Introduction: Shunt malfunction is a major challenge in the treatment of persistent hydrocephalus in both pediatric and adult populations. In the event of access failure, different access points have been described for CSF diversion including vetriculoperitoneal, ventriculoatrial, ventriculopleural, and ventriculo-gallbladder. We present a case in which the patient had multiple shunt failures and infections that exhausted all traditional shunting methods, which was definitively resolved with a ventriculoatrial shunt via the left innominate and hepatic veins.
Methods: A 10-year-old male with a 2q25 chromosomal deletion and multiple congenital pathologies including hydrocephalus presented with cranial asymmetry. Physical exam revealed grossly intact cranial nerves. The patient underwent a series of shunt revisions with various approaches including diversions to the peritoneum, right atrium, and gallbladder. VP shunt failure was detected when a pseudocyst was discovered following a presentation of lethargy. A VA shunt attempt failed due to abnormal neck vasculature. Subsequently, a ventriculopleural shunt resulted in pulmonary hypertension four months postoperatively. A second VA shunt was attempted after occluded iliac veins were visualized, with access to the right atrium being gained through the left innominate and hepatic veins. Follow-up at seven months revealed a normally functioning VA shunt and a baseline neurological exam.
Results: Hepatic venous access is a novel methodology for right atrial access in a VA shunt placement. Early and late shunt failures are extremely common obstacles in the treatment of chronic hydrocephalus. Well-known CSF diversion methods describe shunting to the peritoneum, right atrium, lung, and gallbladder. However, literature is lacking in nontraditional approaches for these diversions.

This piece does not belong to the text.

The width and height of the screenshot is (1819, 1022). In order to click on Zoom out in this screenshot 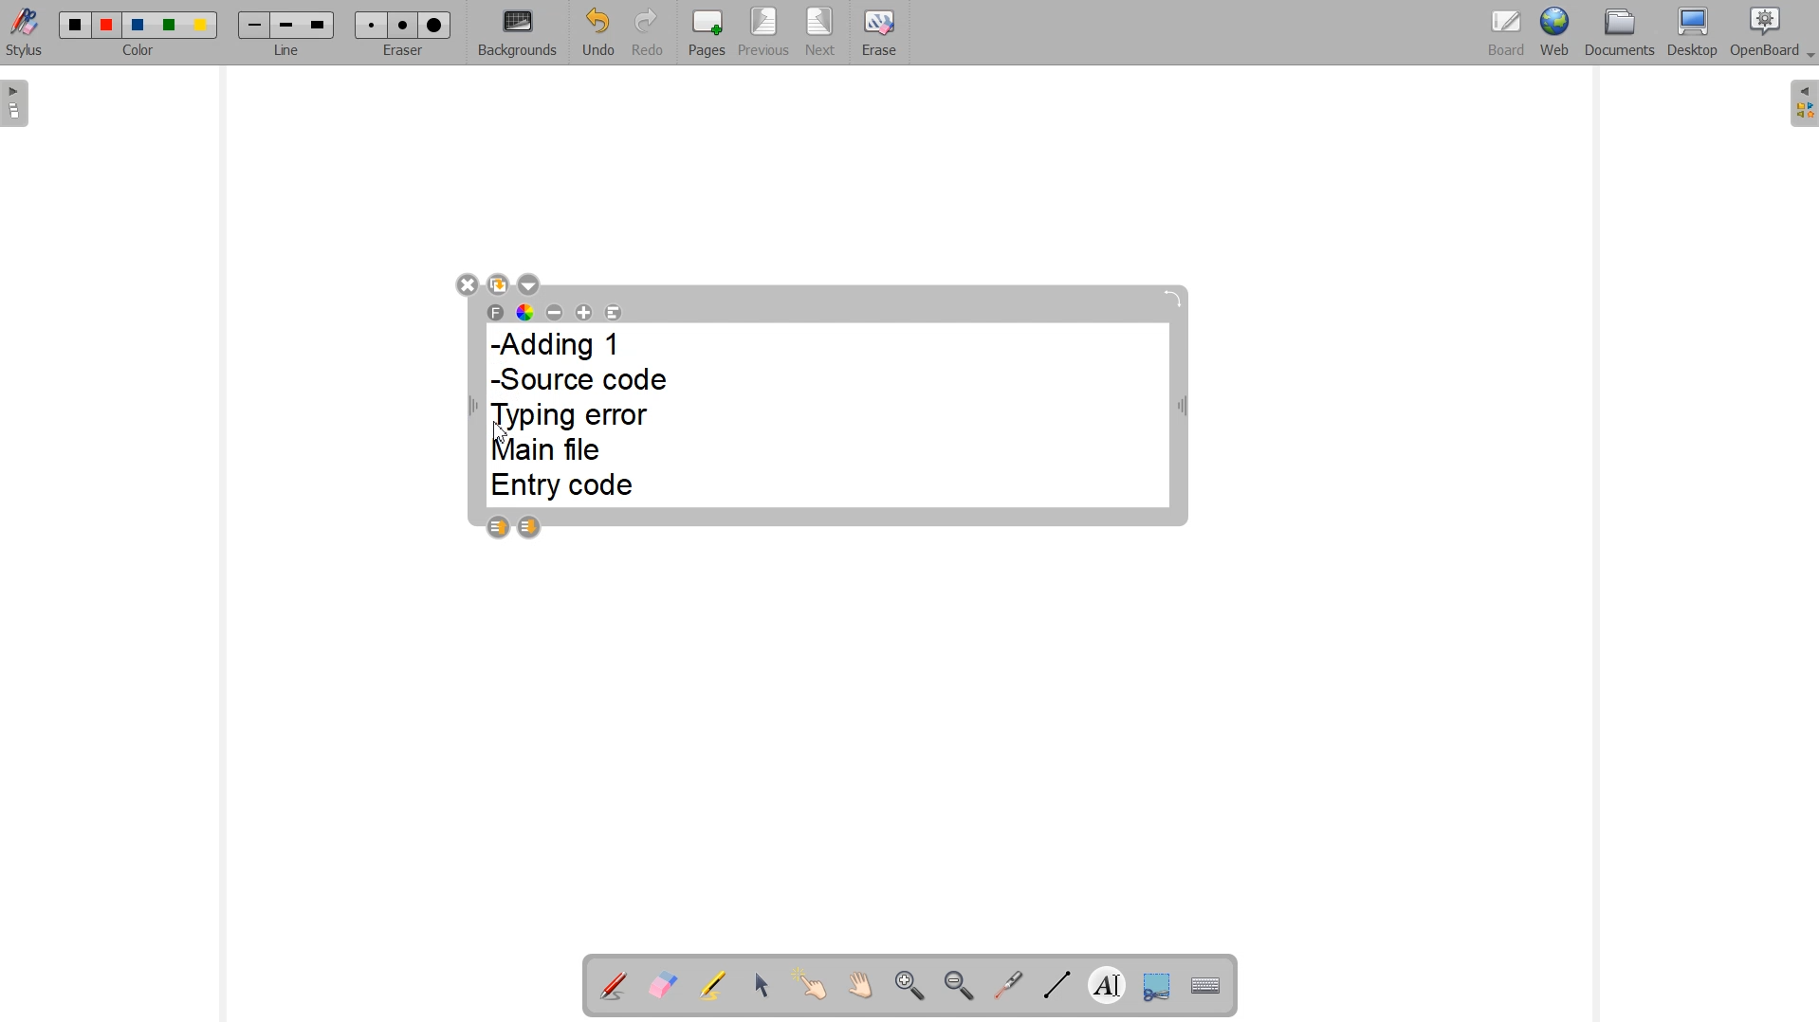, I will do `click(958, 985)`.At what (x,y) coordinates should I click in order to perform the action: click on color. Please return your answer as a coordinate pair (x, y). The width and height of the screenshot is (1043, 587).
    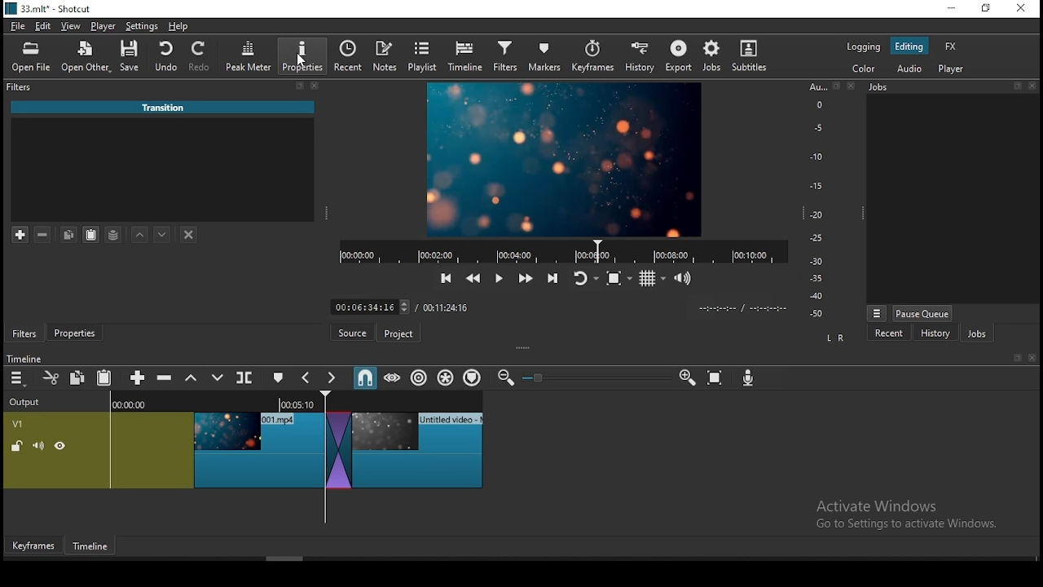
    Looking at the image, I should click on (864, 46).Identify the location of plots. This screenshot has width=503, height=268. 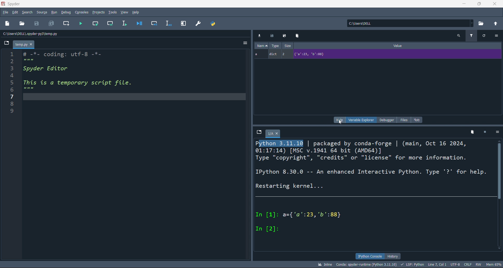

Conclusions: VA shunting is usually achieved via the internal jugular vein. Our patient presented with abnormal neck vasculature, and a novel access to the right atrium was attempted. Successful resolution of hydrocephalus was achieved, suggesting this as a valid flow diversion technique in the treatment armamentarium.
Patient Care: It is our hope that the method of CSF shunting presented in this case will be considered as a last resort when all other shunting attempts have failed for the hydrocephalus patient.
Learning Objectives: By the conclusion of this session, the participant should be able to: 1)Discuss alternate CSF diversion methods when ventriculoperitoneal shunting is not possible, 2)Understand the common challenges in pediatric shunting, 3)Contribute to the efforts of problem-solving during difficult access for CSF diversion in pediatric hydrocephalus.